§ **WRITTEN REQUEST**
Report how many lines of the material below contain the string "recents", with case counting, and give only the number.

§ **MATERIAL**
* BEGIN *

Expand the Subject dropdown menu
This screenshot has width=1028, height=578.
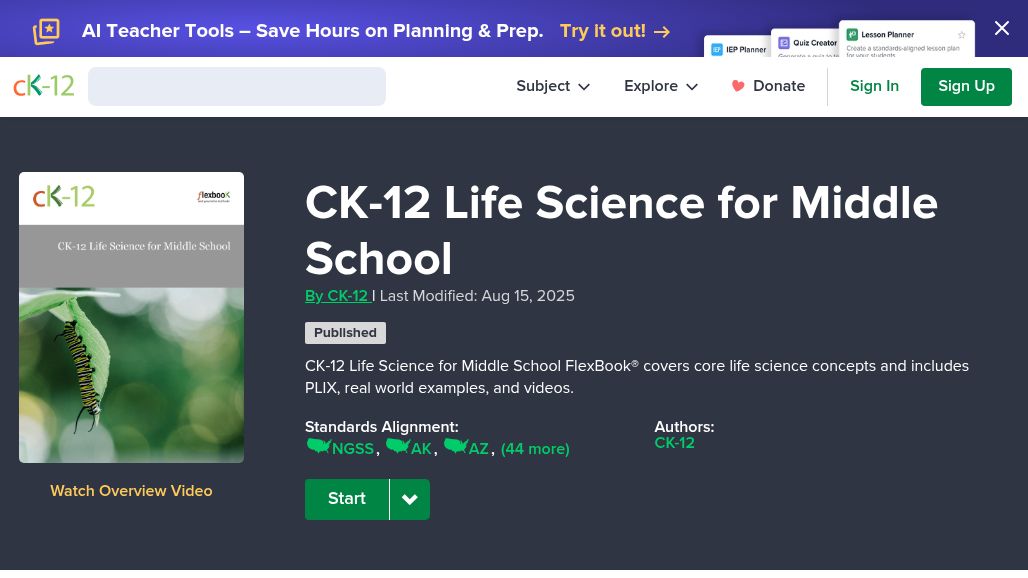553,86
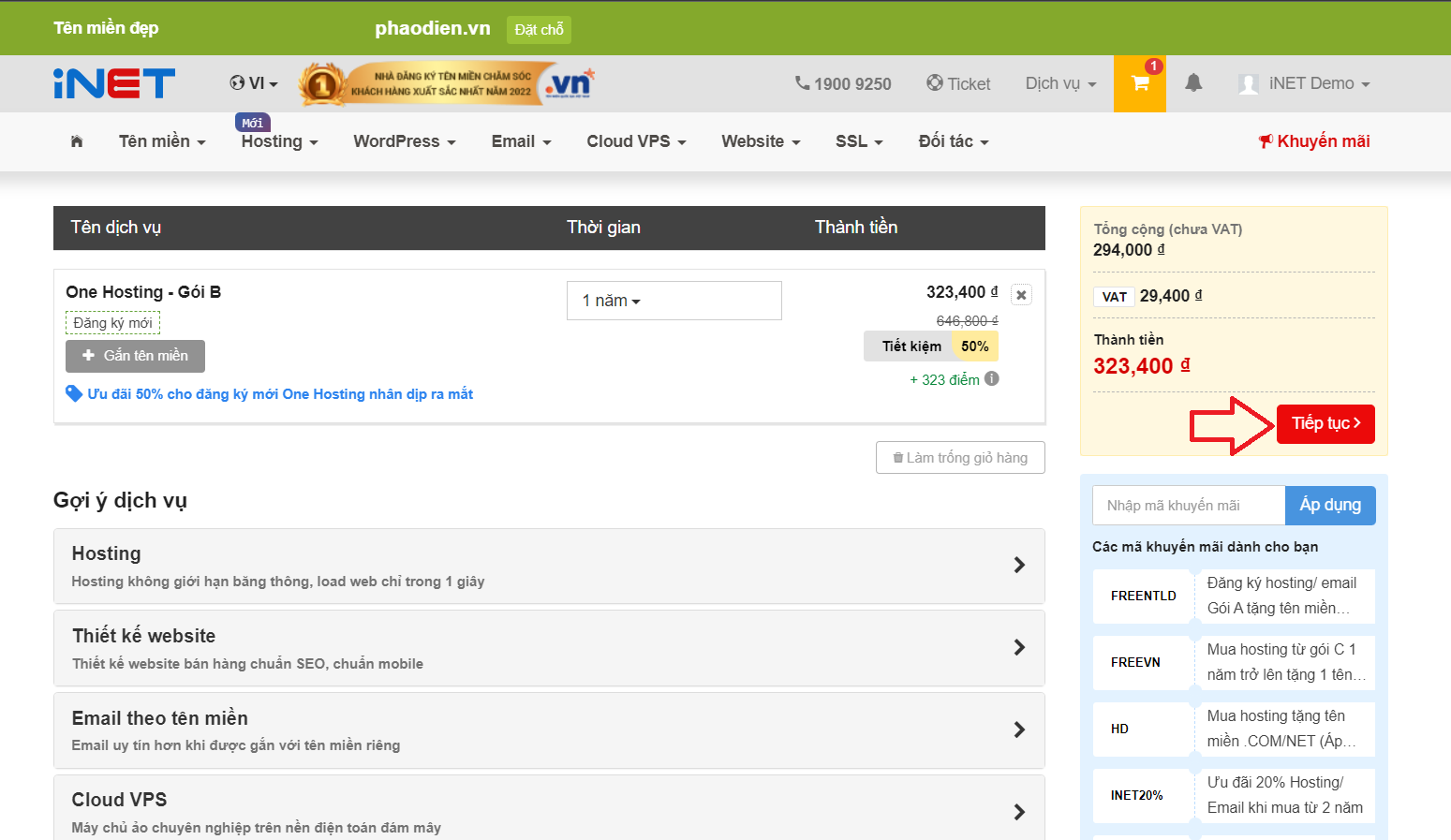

* END *
* BEGIN *

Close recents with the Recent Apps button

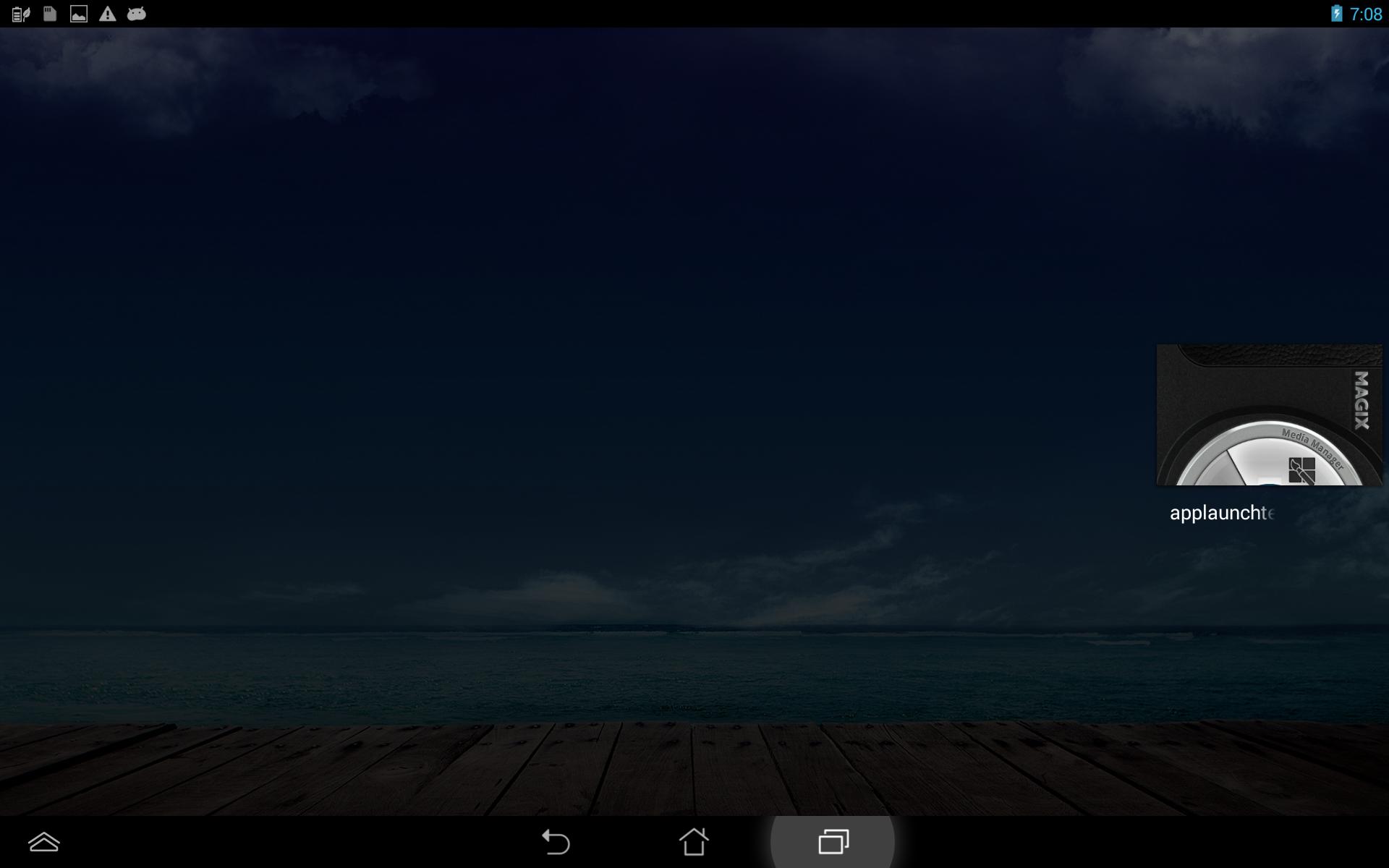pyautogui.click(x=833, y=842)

* END *

§ **RESPONSE**
1